Hal ini diungkapkan seorang kepala kepolisian di Rote, Nusa Tenggara Timur (NTT), bernama Hidayat. Hidayat mendengar kesaksisan dari kapten kapal itu yang bernama Yohanes.
"Saya lihat sendiri uangnya, Aus$ 5 ribu dalam pecahan cek Aus$ 100," demikian kesaksian Yohanes yang disampaikan Hidayat, seperti dilansir Brisbane Times, pada Rabu (10/6/2015).
Kru kapal Yohanes memiliki total Aus$ 30 ribu yang dbungkus dalam 6 tas plastik. Dari Yohanes diketahui, staf bea cukai Australia yang memberikan uang itu bernama Agus, dan bisa berbahasa Indonesia dengan fasih.
Hidayat mengatakan bahwa dia baru pertama kali mendapati kasus ini, bahwa dia mendengar pemerintah Australia membayar penyelundup manusia dengan jumlah sebanyak itu.
"Kru kapal biasanya sangat miskin. Saya bahkan mengirimkan uang mereka ke desanya atas permintaan mereka," imbuh Hidayat.
Saat dicecar mengapa kepolisian tidak menyita uangnya, Hidayat menjawab, "Buat apa? Itu tidak terkait dengan kasus kriminalnya".
"Saya masih penasaran, siapa Agus ini, dan apa motivasinya memberikan uang kepada kru kapal. Mungkin dia ingin mengusir mereka dari perbatasan Australia jadi memberikan uang," tuturnya.
Peristiwa ini terjadi pada akhir Mei 2015 lalu, saat kapal yang dikomandaninya mengangkut manusia perahu dari Bangladesh, Sri Lanka dan Myanmar. Tujuan mereka bukan Australia, melainkan mencari suaka ke Selandia Baru. Namun, di tengah perjalanan memasuki perairan Australia, perahu mereka dicegat oleh AL dan Bea Cukai Australia.
Di atas kapal, mereka berunding dan staf institusi Australia itu memberikan uang dalam bentuk cek. Kapal kemudian kembali ke perairan Indonesia dan terdampar di Rote, NTT. Mereka kemudian ditahan karena penyelundupan manusia.
Kesaksian Yohanes yang disampaikan Hidayat itu dibenarkan salah satu manusia perahu dari Bangladesh, Nazmul Hasan. Hasan melihat bahwa kru kapal menyampaikan pada pejabat institusi Australia mereka tak dapat kembali ke Indonesia karena akan dibui terkait penyelundupan manusia.
Namun setelah rapat dengan pejabat AL dan Bea Cukai Australia itu, kapten kapal, menurut Hasan mengatakan, "Kami harus kembali.
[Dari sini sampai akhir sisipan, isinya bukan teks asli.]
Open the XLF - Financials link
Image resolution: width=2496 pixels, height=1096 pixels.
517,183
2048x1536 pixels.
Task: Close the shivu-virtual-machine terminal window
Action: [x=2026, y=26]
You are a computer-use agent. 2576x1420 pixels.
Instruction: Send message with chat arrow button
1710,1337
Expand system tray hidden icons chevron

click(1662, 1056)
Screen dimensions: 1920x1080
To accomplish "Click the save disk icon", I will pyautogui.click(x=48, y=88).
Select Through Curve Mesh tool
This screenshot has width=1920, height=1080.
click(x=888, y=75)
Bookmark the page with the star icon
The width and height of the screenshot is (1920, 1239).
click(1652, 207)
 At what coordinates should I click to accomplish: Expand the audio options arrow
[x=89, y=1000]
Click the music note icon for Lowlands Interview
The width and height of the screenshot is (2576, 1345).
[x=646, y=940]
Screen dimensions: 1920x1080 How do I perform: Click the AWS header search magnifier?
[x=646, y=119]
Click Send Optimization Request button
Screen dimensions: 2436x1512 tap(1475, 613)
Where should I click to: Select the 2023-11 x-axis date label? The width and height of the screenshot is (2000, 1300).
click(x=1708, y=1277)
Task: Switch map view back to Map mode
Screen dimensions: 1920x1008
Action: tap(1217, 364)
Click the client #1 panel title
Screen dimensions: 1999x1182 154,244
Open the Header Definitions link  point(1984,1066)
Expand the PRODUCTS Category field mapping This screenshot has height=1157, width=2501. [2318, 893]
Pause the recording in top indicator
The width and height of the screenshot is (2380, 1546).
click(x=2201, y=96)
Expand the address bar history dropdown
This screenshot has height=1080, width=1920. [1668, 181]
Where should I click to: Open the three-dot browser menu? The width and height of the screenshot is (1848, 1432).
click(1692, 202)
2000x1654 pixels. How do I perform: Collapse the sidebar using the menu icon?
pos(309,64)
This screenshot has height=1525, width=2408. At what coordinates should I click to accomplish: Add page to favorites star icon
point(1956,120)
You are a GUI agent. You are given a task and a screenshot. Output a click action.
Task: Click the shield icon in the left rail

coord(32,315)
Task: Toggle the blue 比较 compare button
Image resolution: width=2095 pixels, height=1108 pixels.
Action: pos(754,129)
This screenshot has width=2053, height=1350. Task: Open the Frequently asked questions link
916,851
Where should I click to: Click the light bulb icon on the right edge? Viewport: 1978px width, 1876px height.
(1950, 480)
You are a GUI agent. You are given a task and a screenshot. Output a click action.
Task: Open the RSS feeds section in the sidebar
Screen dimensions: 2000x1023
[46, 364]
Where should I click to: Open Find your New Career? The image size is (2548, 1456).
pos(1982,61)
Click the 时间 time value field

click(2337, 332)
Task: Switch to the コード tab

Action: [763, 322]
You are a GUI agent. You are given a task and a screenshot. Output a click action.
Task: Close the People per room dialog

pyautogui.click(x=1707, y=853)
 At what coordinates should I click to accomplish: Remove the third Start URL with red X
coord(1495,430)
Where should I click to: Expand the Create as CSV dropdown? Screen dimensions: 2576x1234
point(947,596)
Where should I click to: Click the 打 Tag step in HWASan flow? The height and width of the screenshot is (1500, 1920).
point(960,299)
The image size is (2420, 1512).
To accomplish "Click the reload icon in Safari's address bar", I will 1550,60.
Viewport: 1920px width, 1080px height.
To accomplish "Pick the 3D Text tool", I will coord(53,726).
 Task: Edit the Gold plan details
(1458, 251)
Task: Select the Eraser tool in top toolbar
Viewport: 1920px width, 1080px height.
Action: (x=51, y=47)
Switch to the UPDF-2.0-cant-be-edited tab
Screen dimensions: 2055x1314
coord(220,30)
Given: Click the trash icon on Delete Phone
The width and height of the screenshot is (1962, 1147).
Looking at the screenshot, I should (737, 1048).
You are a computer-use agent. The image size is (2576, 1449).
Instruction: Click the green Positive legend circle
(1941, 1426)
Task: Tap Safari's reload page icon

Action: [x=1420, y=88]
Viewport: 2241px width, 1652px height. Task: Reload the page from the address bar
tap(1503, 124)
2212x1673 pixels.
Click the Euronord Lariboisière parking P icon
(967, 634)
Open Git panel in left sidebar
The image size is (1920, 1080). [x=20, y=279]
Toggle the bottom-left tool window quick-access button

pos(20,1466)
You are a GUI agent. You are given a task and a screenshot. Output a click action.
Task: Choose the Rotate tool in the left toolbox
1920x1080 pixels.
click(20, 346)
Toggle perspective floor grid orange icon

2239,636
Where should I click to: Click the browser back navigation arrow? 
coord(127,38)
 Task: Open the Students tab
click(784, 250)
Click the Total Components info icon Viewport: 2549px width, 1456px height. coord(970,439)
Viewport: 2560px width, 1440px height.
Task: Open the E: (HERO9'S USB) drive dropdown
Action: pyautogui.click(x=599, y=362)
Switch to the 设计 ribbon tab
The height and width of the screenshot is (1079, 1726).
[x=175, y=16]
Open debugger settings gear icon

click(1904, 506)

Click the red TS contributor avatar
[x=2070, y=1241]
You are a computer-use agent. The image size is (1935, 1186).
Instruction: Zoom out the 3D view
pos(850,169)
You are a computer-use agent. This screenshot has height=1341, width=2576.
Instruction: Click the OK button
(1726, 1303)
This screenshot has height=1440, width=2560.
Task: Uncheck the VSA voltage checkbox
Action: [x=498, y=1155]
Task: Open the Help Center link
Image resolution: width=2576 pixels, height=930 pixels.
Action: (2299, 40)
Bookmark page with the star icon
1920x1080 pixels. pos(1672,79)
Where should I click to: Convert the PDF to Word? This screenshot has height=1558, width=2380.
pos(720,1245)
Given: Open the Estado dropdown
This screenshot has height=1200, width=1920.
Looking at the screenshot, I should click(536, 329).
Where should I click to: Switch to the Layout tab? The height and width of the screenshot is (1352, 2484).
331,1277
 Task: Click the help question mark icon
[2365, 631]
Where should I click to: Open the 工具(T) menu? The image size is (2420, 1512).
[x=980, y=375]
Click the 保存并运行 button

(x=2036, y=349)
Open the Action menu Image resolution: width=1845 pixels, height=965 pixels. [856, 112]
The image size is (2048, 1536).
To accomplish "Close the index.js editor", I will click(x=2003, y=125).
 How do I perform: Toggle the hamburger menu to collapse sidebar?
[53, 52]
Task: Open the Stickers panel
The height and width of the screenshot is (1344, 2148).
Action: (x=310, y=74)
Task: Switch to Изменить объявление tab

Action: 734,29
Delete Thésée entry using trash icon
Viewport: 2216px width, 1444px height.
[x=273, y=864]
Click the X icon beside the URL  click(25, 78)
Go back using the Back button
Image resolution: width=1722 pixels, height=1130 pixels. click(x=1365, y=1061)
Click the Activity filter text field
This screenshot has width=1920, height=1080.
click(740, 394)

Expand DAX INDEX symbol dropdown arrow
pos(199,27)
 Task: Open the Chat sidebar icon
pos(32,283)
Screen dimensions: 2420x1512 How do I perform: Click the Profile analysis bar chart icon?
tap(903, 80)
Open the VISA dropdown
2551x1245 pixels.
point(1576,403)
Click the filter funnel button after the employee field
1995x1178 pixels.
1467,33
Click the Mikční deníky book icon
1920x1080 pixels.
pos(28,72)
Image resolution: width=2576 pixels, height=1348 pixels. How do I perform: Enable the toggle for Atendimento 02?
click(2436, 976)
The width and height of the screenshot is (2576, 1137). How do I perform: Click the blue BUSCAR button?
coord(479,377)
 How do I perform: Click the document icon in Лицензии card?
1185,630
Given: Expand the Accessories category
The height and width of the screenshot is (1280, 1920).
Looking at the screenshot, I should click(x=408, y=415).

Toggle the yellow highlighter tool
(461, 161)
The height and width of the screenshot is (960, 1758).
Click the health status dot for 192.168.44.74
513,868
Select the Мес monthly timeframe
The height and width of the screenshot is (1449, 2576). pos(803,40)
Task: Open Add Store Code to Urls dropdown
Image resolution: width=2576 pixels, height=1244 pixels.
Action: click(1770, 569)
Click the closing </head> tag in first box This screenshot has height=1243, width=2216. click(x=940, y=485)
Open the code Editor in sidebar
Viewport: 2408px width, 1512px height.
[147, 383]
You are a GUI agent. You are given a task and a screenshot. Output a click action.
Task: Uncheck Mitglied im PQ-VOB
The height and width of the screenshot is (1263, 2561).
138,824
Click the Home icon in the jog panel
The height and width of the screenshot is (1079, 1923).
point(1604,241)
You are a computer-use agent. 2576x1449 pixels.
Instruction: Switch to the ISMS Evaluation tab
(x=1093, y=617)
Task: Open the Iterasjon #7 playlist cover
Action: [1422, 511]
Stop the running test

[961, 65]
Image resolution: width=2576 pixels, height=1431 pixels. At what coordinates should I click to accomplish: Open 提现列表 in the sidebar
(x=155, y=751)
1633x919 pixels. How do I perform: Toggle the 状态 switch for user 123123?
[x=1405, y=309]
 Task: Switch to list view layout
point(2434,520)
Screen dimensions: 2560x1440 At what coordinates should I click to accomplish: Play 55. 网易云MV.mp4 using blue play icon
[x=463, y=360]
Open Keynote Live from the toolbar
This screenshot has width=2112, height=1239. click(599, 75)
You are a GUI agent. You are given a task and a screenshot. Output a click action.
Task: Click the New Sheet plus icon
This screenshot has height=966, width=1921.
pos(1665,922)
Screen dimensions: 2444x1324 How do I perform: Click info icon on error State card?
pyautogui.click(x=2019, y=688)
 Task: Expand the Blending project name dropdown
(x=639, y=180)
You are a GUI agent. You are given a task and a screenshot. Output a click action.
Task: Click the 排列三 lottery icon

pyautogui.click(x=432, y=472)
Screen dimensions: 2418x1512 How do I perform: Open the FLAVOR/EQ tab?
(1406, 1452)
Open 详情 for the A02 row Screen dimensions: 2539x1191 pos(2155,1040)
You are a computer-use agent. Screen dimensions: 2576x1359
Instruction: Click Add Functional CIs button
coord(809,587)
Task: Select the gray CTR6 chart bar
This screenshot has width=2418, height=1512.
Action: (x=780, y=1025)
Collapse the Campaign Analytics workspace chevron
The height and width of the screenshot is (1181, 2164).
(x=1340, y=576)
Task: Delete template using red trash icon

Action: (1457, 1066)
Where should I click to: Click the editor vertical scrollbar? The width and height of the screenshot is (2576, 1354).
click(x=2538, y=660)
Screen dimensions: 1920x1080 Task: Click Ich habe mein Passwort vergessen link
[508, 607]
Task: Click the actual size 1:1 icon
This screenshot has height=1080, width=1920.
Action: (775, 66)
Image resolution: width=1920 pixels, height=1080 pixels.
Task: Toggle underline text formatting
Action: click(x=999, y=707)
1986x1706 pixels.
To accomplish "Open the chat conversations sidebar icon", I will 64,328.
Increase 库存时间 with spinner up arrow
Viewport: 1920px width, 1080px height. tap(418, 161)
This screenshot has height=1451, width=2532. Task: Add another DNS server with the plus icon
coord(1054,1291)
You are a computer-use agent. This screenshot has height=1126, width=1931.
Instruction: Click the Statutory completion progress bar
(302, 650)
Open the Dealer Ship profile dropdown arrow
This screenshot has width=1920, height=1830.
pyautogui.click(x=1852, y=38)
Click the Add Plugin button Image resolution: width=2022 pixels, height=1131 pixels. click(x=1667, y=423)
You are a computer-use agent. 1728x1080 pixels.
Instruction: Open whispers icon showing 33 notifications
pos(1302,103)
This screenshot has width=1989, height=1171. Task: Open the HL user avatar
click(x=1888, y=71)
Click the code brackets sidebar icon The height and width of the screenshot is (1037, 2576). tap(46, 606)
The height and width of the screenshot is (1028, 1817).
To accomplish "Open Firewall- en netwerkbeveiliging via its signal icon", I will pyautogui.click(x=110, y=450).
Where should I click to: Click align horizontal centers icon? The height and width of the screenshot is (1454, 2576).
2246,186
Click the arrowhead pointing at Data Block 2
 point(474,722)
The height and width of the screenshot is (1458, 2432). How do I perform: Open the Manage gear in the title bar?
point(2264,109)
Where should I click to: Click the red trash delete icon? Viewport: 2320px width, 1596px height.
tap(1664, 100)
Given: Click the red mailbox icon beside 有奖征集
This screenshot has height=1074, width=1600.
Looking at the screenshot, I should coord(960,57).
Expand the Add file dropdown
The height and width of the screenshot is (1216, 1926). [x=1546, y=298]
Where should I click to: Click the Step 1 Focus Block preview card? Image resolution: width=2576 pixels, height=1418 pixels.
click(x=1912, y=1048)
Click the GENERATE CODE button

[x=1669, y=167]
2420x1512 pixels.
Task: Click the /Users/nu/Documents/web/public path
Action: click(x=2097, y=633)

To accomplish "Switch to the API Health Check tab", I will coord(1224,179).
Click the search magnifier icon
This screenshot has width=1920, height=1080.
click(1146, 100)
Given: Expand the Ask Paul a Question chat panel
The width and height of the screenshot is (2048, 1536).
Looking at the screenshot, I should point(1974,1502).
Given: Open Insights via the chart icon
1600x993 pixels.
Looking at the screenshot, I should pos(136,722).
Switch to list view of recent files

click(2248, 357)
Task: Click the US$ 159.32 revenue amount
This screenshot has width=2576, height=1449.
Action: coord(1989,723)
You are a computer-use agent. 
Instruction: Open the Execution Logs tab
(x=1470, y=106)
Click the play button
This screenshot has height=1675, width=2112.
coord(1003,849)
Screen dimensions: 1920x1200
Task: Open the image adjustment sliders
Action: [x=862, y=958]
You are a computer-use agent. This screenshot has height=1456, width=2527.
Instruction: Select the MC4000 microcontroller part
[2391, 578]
Australia ingin membayar untuk kami".
"Setelah mereka selesai rapat, semua terlihat senang dan mereka setuju usulan itu (dibayar untuk kembali ke Indonesia). Kami tidak mengatakan apapun karena mereka tak memberi kesempatan kami bicara," tutur Hasan saat ditemui di hostel Inaboi, Kupang, NTT.
Ke 65 pencari suaka ke Selandia Baru ini mengirim surat pada pemerintah Selandia Baru yang mengatakan bahwa pejabat Australia membayar 6 kru kapal setidaknya setiap kru mendapat AUS$ 7 ribu.
"Mereka kemudian membawa perahu kami yang lebih baik dan menukarnya dengan 2 perahu kecil, dan ada sedikit makanan kering di dalamnya, seperti biskuit dan cokelat, mereka juga memberi kami sedikit bahan bakar, hanya 200 liter untuk 4-5 jam perjalanan," demikian surat yang diteken 65 manusia perahu itu.
Dengan kondisi perahu demikian, perahu mereka akhirnya menabrak karang di dekat Pulau Landuti di wilayah Rote Barat, 500 km dari Timur Laut pantai Australia. Para manusia perahu kemudian harus berenang ke daratan menuju Rote, NTT.
Menteri Imigrasi Australia Peter Dutton membantah ketika dikonfirmasi soal ini pada Selasa (9/6) lalu, "Tidak". Namun saat dicecar lebih lanjut dia mengatakan, "Apakah Australia pernah melakukan itu? Sudah kebijakan lama pemerintah tidak mengomentari hal-hal 'di atas air'".
Sedangkan juru bicara Kementerian Luar Negeri Indonesia, Arrmanatha Nasir, mengatakan akan menyelidiki kasus ini. Bila benar, Indonesia akan mempertimbangkan aksi lebih jauh seperti mengirim nota protes atau memanggil Dubes Australia di Jakarta.
"Kami sedang menginvestigasi hal ini. Jika benar, ini sangat menjadi perhatian kami," jelas Arrmanatha seperti dilansir Guardian hari ini.